# Shaking Blue Johanni??? and Johannia/Maingano talk



## fightingfish (Apr 10, 2008)

Could any one tell me why my johanni shake around rocks and infront of other johanni is this an abnormal behaviour or somthing els? :-?


----------



## bmills (Apr 17, 2008)

Hehe... perfectly normal. Your johanni are just getting frisky and putting out their pick-up lines for the ladies...

My Maingano are just the same. **** hussies!!


----------



## fightingfish (Apr 10, 2008)

iv'e only had them for three days........ and i have no females i think...........


----------



## bmills (Apr 17, 2008)

Hey Fightingfish - just realised that you're also a Sydneysider. Cool!

Also just checked out your tank. I also run a 130L with a mix of Yellow Labs and Maingano's (obviously similar to johanni). 6 of each plus a 4-some of Acei which inhabit the top level. Main difference is that I have much more rock in mine, in fact the back wall is at least 2/3 of the way up with rocks so that there are plenty of caves etc for the fish.

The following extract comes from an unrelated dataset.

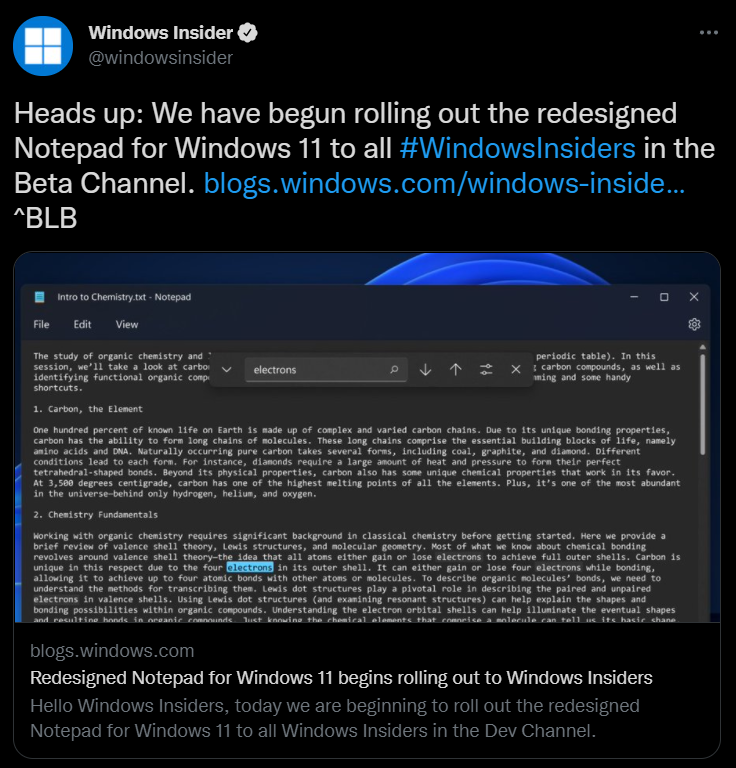Click the find previous up arrow
Image resolution: width=736 pixels, height=768 pixels.
(x=456, y=369)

I still think your johanni are fine and are just displaying. Mine do it to the ladies, but maybe yours are just doing it as a signalling / competitive thing between the boys.


----------



## fightingfish (Apr 10, 2008)

cool thanks my johanni i think they are maniganos but when i bought them they where called johanni and i am new to chiclids as i have had a community tank for 5 years with tetras etc and have just set this tank up after my last fish pasted away and i gave the rest to someone els.

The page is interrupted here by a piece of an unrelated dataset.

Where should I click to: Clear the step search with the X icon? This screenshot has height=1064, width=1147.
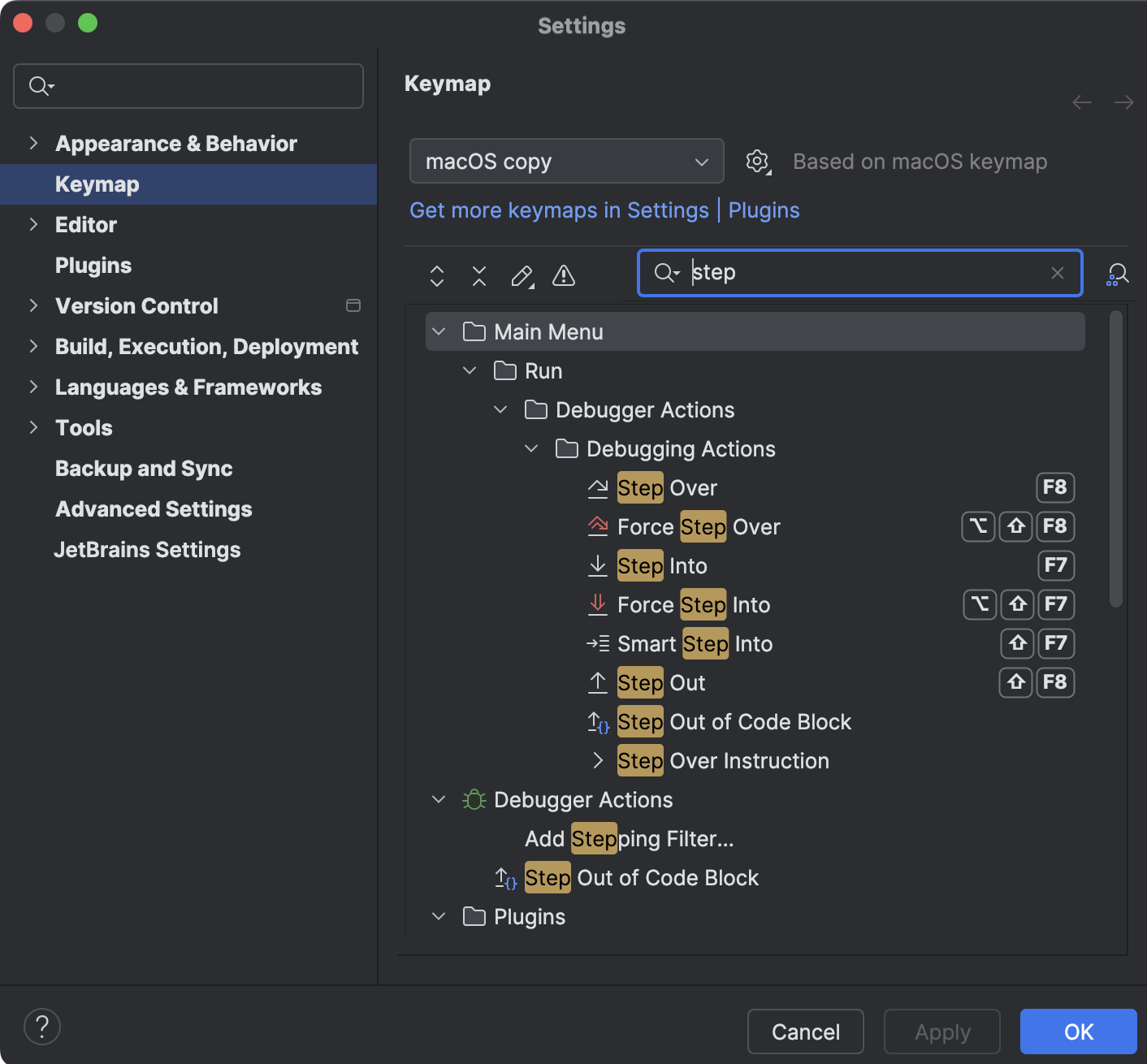pos(1057,273)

hay which aquarium do you use in sydney?


----------



## fightingfish (Apr 10, 2008)

i think my fish are mainganos not johanni however they look almost the same i cant tell the diffirence?


----------



## bmills (Apr 17, 2008)

I hope they are Maingano's - a little less aggressive than Johanni especially given your relatively smaller tank size. And absolutely wonderful fish.

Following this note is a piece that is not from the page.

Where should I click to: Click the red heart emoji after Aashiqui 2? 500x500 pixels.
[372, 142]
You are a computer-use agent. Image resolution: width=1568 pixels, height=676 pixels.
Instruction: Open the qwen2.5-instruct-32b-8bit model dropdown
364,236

Johanni females are yellow/orange so if they are that species, then yes you have all males. On the other hand Maingano males and females are both blue, with the males just darker in colour. If you have Maingano's, especially if they are young, you may have a mixture in your group of 3.

Phew thats a lot. But I got heaps of help from here when I started so wanting to "pass it on" as much as I can.


----------



## fightingfish (Apr 10, 2008)

if you look at my tank you can see a pic of my johanni or maingano i think it is maingano they dont seem that agressive they just show off to each other and chase. does the white spot of the fin mean anything?


----------



## bmills (Apr 17, 2008)

Its hard to tell but if they have silver bellies they are a little more likely to be Johanni and if they are coloured all around (like mine are) they are more likely to be Maingano.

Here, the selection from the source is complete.